Various amounts of heated fluid may be circulated through the production well 130 depending on the viscosity, temperature, and nature of the reservoir, the length of the well, and the temperature of the heated fluid. As outlined above, the temperature of the heated fluid circulating through the production well should be above the ambient temperature of the reservoir. Typical ranges of fluid flow are from 50 to 120 m3/day or about 80 m3/day. It will be appreciated that at initial stages the fluid flow may begin at 0 m3/day and ramp up to 120 m3/day or more as desired. The temperature of the heated fluid, for example, water, circulating through the production well 130 may be between 30° C. and 180° C. Typically, reservoir temperatures are between 15° C. and 30° C. but may range from about 8° C. to about 100° C. As such, it may be advantageous to heat the heated fluid to above 100° C. to temperatures as high as 180° C. In some embodiments, it the fluid may be heated to 30° C. depending on the temperature of the reservoir. In some embodiments, a temperature of between 55° C. and 80° C. for the heated fluid is sufficient. In situations where the temperature of the heated fluid is below about 80° C., a heat exchanger may be sufficient to heat the heated fluid at the surface. In addition, the production well 130 may be insulated to further prevent heat loss during travel of the heated fluid within the well.

A production pump 90 (as shown in FIG. 1) may be used to facilitate production of the hydrocarbons to the surface and the production facility as needed. It will be appreciated that any suitable means of pumping the hydrocarbons to the surface may be used. For example an electronic submersible pump (ESP) or a progressive cavity pump (PCP) may be used. It should be taken into consideration that temperatures may be higher than normal and volumes may be higher than normal and a suitable pump can advantageously be used.

The injection wells 110 and 120 may be spaced apart from the production well 130 any suitable distance as would be appreciated in the art. For example, between about 25 m and about 200 m. Alternatively, from 50m to 100m. A system may be implemented that includes a plurality of production wells and injection wells situated relative one another to allow for influence of the injection wells on multiple production wells. For example, a system may be implemented that includes 3 production wells and 5 injection wells.

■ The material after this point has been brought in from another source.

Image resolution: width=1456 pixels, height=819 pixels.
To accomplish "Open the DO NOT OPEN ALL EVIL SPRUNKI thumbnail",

Heated fluid circulated in or injected into the production well is generally recovered with negligible, little or no injection, input or leaking of the heated fluid into the reservoir.

Without being limited to theory, the heated fluid may uniformly heat the horizontal portion of the production well, thereby homogenizing oil viscosity around the production well and improving overall conformance of the fluid flood from the injection wells towards the production well. In contrast, without this homogenization of viscosity at the production well, and particularly in reservoirs with a steep viscosity gradient, the fluid flood from the injection wells may be less effective in uniformly sweeping hydrocarbons towards the production well due to fluid from the injection wells taking a more circuitous route through the reservoir.

An example of a method for producing hydrocarbons from a reservoir is described in further detail below, with reference to FIG. 3.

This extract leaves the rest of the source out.